Tuesday, March 14, 2017

Teen Titans

You may think Teen Titans is a new superhero group but they are not. They have been around since 1964. Their base is the Titans Tower and it has evolved from black to a teal color. Teen Titans include Raven, Beast Boy, Cyborg, Starfire, Robin, Kid Flash, Aqualad, and Blue Beetle. There is a movie called Justice League vs Teen Titans. DC Comics relaunched Teen Titans with issue #1 (cover dated November 2011) as part of DC's New 52 event, written by Scott Lobdell with former Justice League artist Brett Booth providing interiors. The relaunch was controversial, due to the fact that it was originally designed as a direct continuation of the previous Teen Titans series before Dan DiDio declared that all previous incarnations of the Titans never existed; this in spite of the fact that early issues of the 2011 series (as well as "Red Hood and the Outlaws" and "Batwoman") made explicit mention of the previous Teen Titans teams.
The new team is formed by Tim Drake, now rebranded as "Red Robin" in order to protect teenage heroes from a villain known as Harvest and his organization "N.O.W.H.E.R.E". A running theme for the 2011-2014 series, was Harvest kidnapping young heroes for experimentation and enslavement, as part of the villainous scheme for world domination.
The 2011-2014 series featured several crossovers, "The Culling", which had the team meet the Legion of the Super-Heroes, as well as "The Death of the Family", which focused upon a meeting of Batgirl, Red Hood and the Outlaws, and the Titans, as the Joker kidnapped Red Hood and Red Robin. The 2012 "Zero Month" issue provided the New 52 origin of Tim Drake, recasting him as a young computer hacker who was adopted by Batman to protect him from retaliation from the Penguin.
The 2011-2014 series and Scott Lodbell's writing drew negative reviews, though the Lodbell created character Bunker was positively received by fans. Criticism included the meandering Harvest/N.O.W.H.E.R.E storyline, an arc that revealed Kid Flash (Bart Allen) as a futuristic Fundamentalist Christian terrorist hiding in the 20th Century, as well as the elimination of the franchise's lore. The character of Raven and Trigon was originally embargoed by Lobdell, but the characters were brought back due to fan demand. The 2011 series also spawned a short-lived spin-off, "The Ravagers", which ran for ten issues and featured Beast Boy, Terra and Caitlyn Fairchild of Gen 13 in major roles.
The series was relaunched in July with a new issue #1 with Will Pfeifer as writer. The series continued with the characteristics of the main characters, but ignored the events of the Ravagers spin-off, presenting Beast Boy both green and in line with his animated series characteristics. The series also added an African American version of the super-heroine Power Girl to the roster.

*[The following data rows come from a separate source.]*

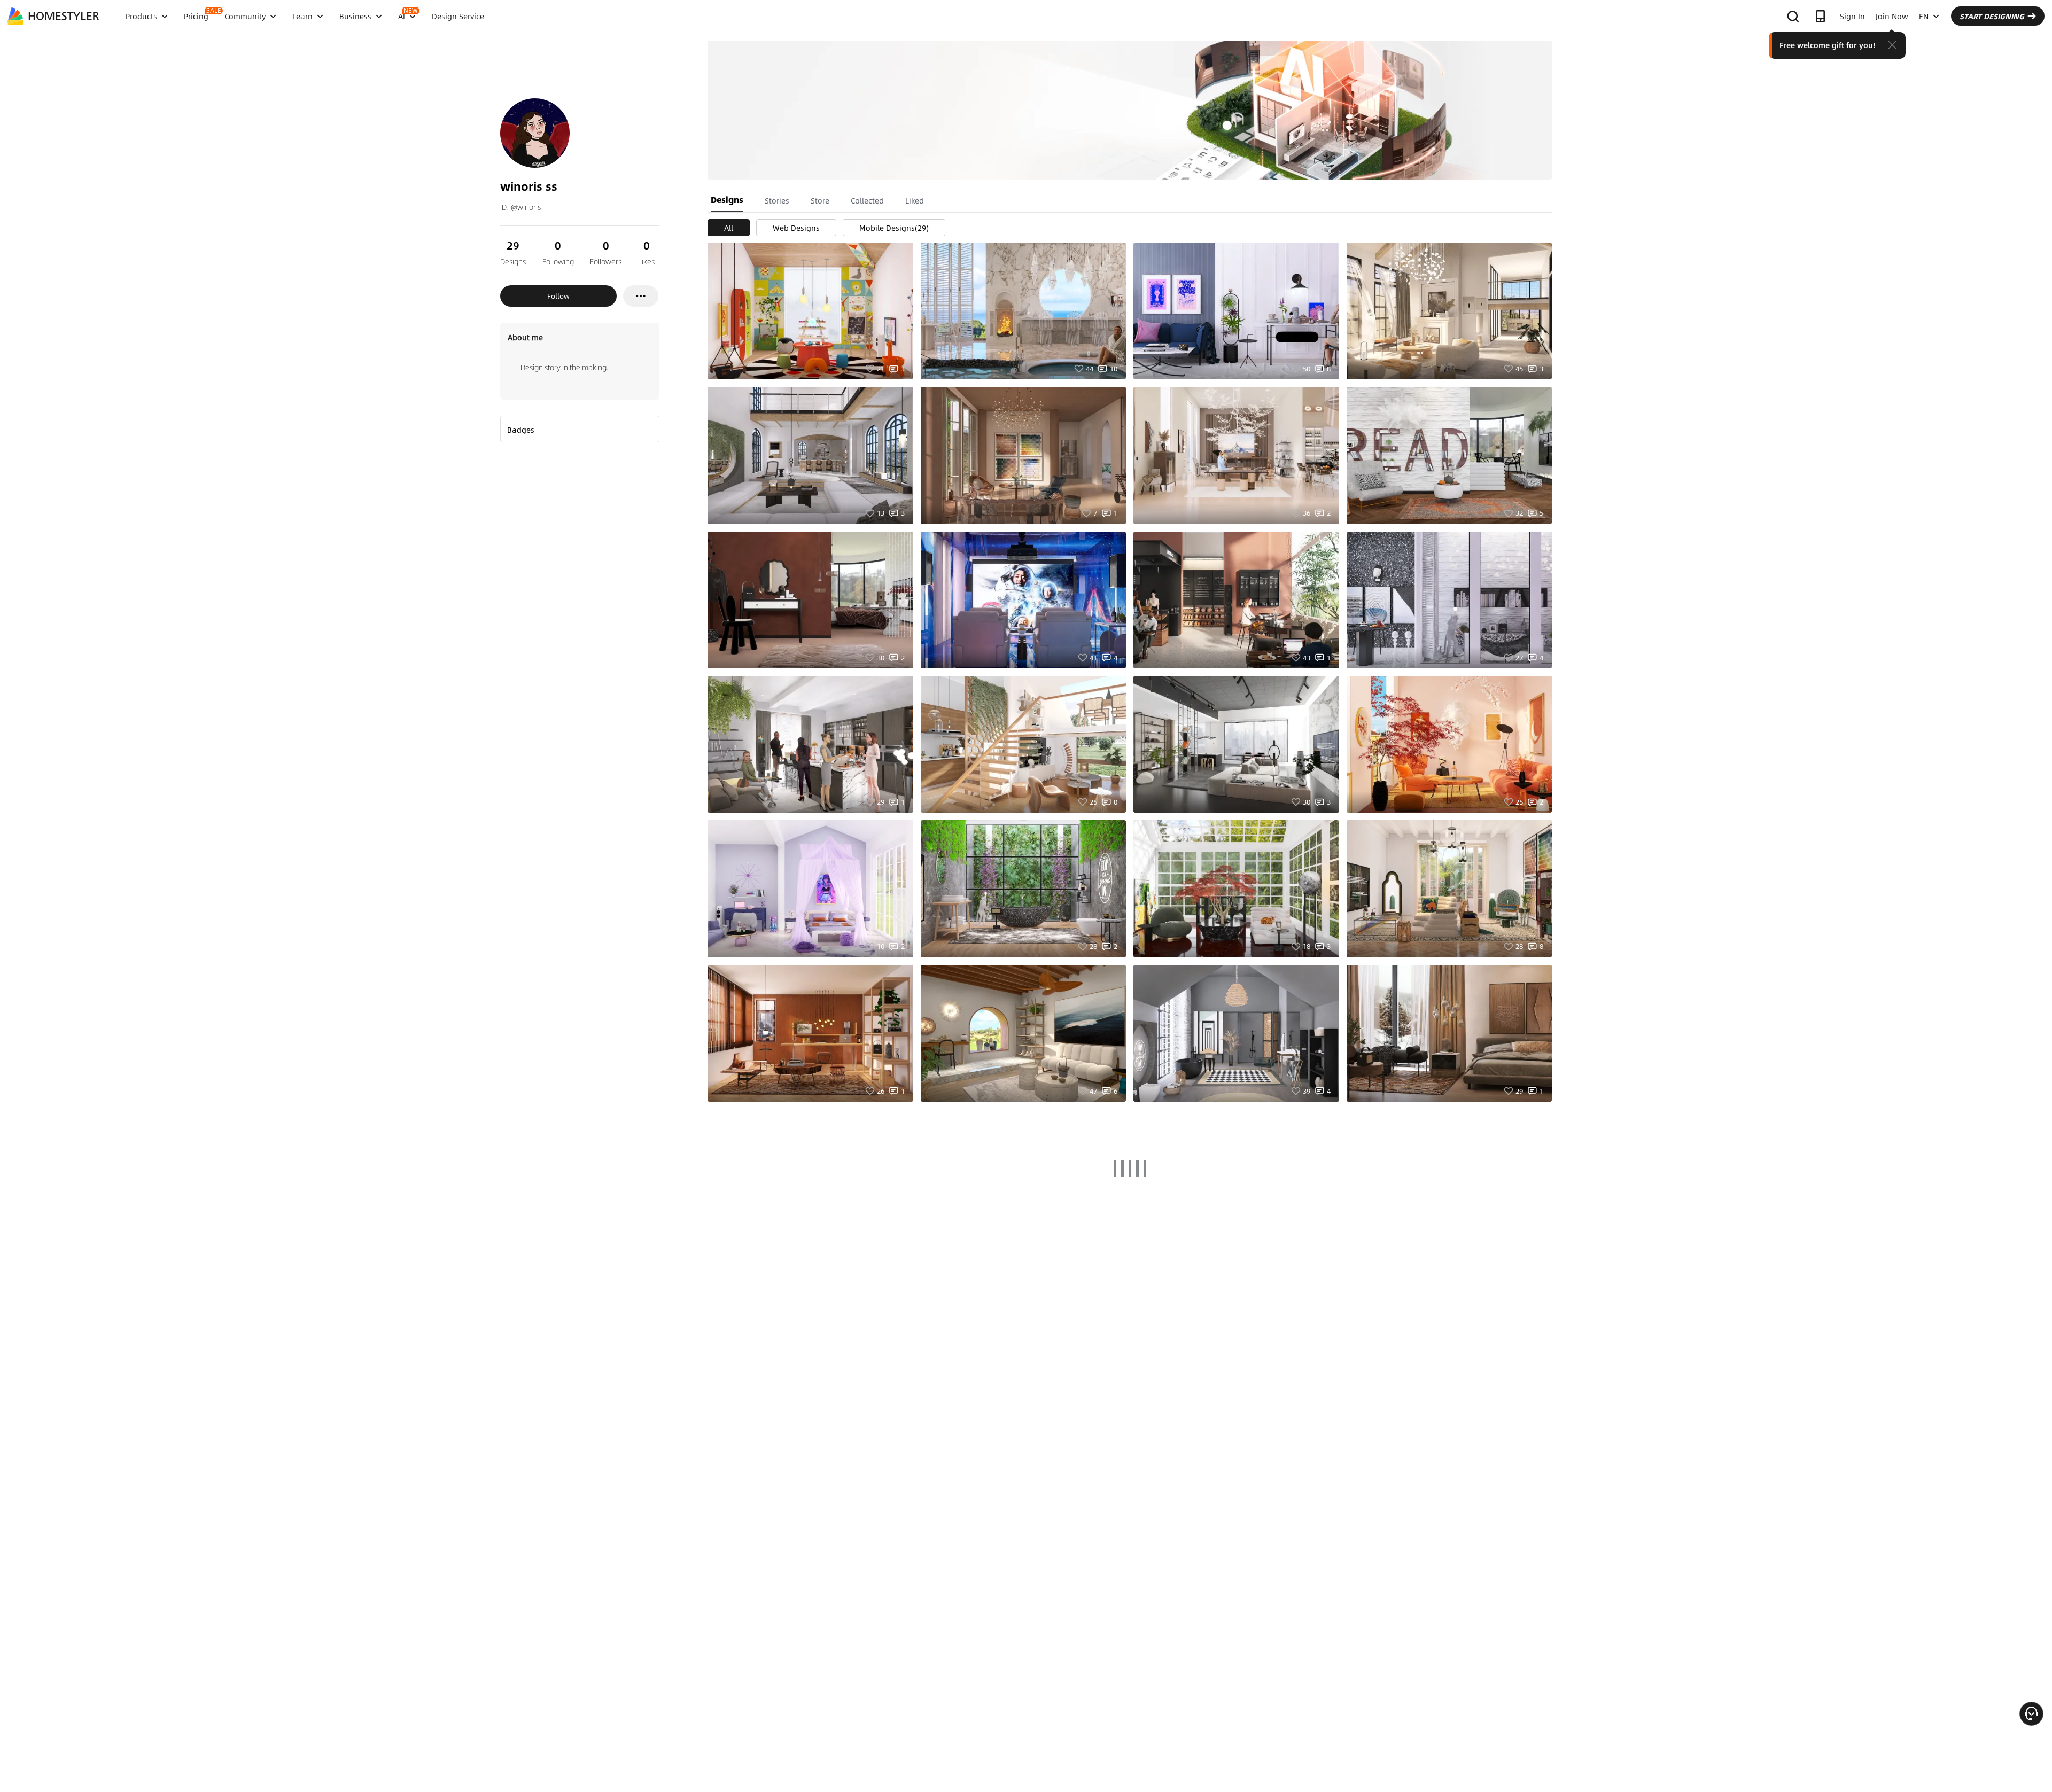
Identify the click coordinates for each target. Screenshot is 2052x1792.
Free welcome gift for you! (1827, 45)
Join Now (1892, 16)
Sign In (1852, 16)
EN (1924, 16)
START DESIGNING (1992, 16)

Due to the backlash against the removal of the previous incarnations of the Titans (and the ripple effect it had upon characters such as Nightwing and Donna Troy), DC launched a new mini-series called "Titans Hunt" which restored the original 1960s version of the Titans to canon. The series states that all memory of the original Titans was erased by Lilith, to protect the team from Mr Twister. It also alludes to further reality alterations to the DC Universe; these are then picked up on in the DC Rebirth initiative, beginning a week after Titans Hunt, which restores Wally West to canon along with various aspects of the pre-Flashpoint continuity.